Im heutigen, fragilen Zustand in diesem Land braucht es keine Einordnung mehr, wer gut sei und wer böse. Alle stehen sie in den Startlöchern, geschwängert vom Extremsten, was ihre Propheten von sich geben. In ihrer Angst neu konstruiert, assimiliert durch die jeweilige Agenda, bereit, zum Äußersten zu gehen. Und es spielt keine Rolle mehr, ob es gute Gründe hätte. Der Geist im Westen ist völlig zersetzt, kennt keine Grenzen mehr, sich selbst rational zu halten, gesteuert von Gefühlen und getrieben von den Krisen und Bedrohungen. Und da rede ich nicht nur von den linken, grünen, identitätspolitischen Extremisten – auch auf der Gegenseite wittert man den Untergang und macht ihn sich eigenprofitabel zunutze.
Ob nun die Erde bald unbewohnbar würde oder der Westen sich selbst abschafft, ist zwar noch lange nicht geschehen, und doch bestimmt das Denken für Morgen das von Heute. Die „self-fulfilling prophecy“ nimmt immer mehr Einfluss auf die Wohlstandsrealität, und das auch, weil man sich kaum noch Mühe in der Wahl der Mittel gibt, Geschehnisse des Heute schnell beenden zu wollen. Zumindest in den Gefilden, in denen wir noch Einfluss nehmen können. Vielleicht durch eine gute Datenlage, die keine Lockdowns bräuchte. Vielleicht die Wahl einer ergebnisoffenen Diplomatie statt einseitiger Solidarität.
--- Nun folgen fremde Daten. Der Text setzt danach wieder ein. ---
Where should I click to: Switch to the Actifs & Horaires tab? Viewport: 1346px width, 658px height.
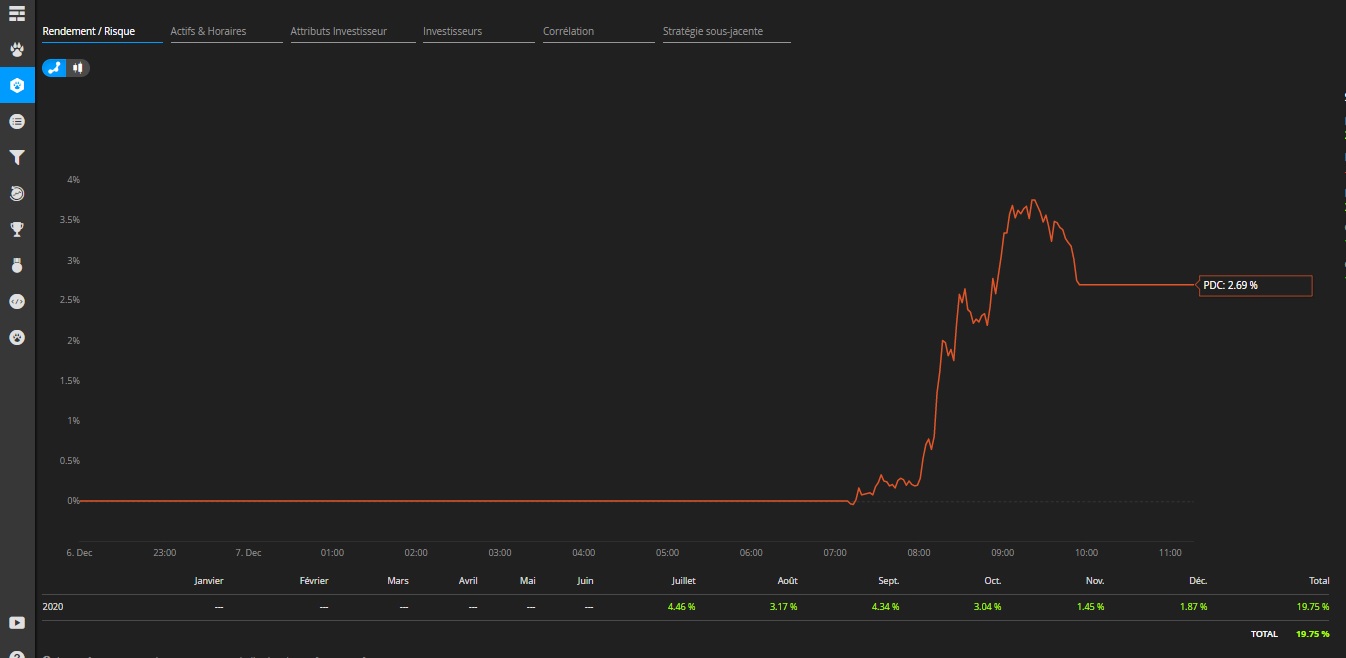point(208,31)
Vielleicht Klimaveränderungen besonnener zu begegnen statt sich gleich in Ängsten zu ergeben. Vielleicht nicht den Untergang des Abendlandes zu beschwören.
Wenn man noch in politischen Spektren denkt, ist die Entwicklung der letzten Jahre an Absurdität kaum noch zu überbieten. Irgendwas mit Rechtsruck war da mal gewesen (auch so eine Prophezeihung vom zweiten Nazi-Deutschland), führte nach langer Durststrecke zu Bankenkrise, Fukushima, Flüchtlingen... irgendwas ist immer. Heute ist gleich was viel Größeres, oder man verwendet gleich alles zusammen. Linkspolitisch Verortete haben den Untergang des Abendlandes nicht heraufkommen sehen, was ja auch in der Sache angebracht war, das mal zu relativieren, aber heute gleich mit einmarschierenden Russen, Nazi-Deutschland und Zerstörungswetter gleichzeitig anzukommen, ist schon eine Leistung.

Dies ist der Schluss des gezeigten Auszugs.